El anticuario armó una beatífica sonrisa.

– Hubo que reducirle previamente. Era vigoroso, y se resistió.

– Después, cuando Maurizio Amandi se hubo marchado de su tienda, subió a rastras a Terrén, por los escalones del pasadizo, y lo decapitó con un hacha.

– Me repele la sangre. Ese fue un trabajito para mi pequeño Manuel.

– ¿Su querida pelirroja?

– A Manuel le gusta disfrazarse, y a mí que lo haga. Es divertido viajar así, como marido y mujer.

La subinspectora asimiló ese comentario, y enseguida afirmó:

– Terrén tenía su misma envergadura.

– En efecto.

– Y coincidía también con su grupo sanguíneo.

– Ciertamente.

– ¿Cómo accedió a ese dato?

– Por determinado policía -repuso Esmirna, balanceándose sobre sus gordezuelas piernas.

– ¿No pudo imaginar una coartada más perfecta que la que iba a proporcionarle el cadáver de Terrén?

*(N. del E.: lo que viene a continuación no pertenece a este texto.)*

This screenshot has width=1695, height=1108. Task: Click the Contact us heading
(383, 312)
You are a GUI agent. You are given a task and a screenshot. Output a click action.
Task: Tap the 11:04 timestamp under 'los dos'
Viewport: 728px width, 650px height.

– ¿Acaso no lo era? Pensé que tardarían algún tiempo en descubrir la suplantación, como así ha ocurrido. En momentos de optimismo llegué a acariciar la hipótesis de que no lo averiguarían nunca, pero no contaba con su tenacidad.

– Ni yo con la suya, señor Esmirna. Porque, antes de despachar a Terrén, había liquidado a Teodor Moser.

– Nada más simple, aunque en Viena hacía un frío terrible, casi como el que tuve que soportar la otra noche, aquí, en Cádiz, ante la tienda de Feduchy, hasta que ese desgraciado se dignó a abrirme su puerta. A Moser me limité a estrangularle en su palco de la Ópera. Después registré su caja fuerte, hasta hacerme con la primera Swastika, y le pegué fuego a su usurero comercio.

– ¿No le gustan los judíos?

– Preferiría la compañía de un perro.

– Simpatiza con los nazis, ¿verdad?

– Uno cree que los males del mundo tienen remedio.

– ¿Qué significa la esvástica para usted? ¿Lo mismo que para John Egmont, el fabricante de plumas?

– Claro que no. Los símbolos sagrados me merecen todo el respeto.

Martina se pasó la lengua por los labios. Tenía la garganta seca. La humedad de la cripta la hacía temblar.

– Luego le tocó el turno al conde de Spallanza, en el Caribe colombiano.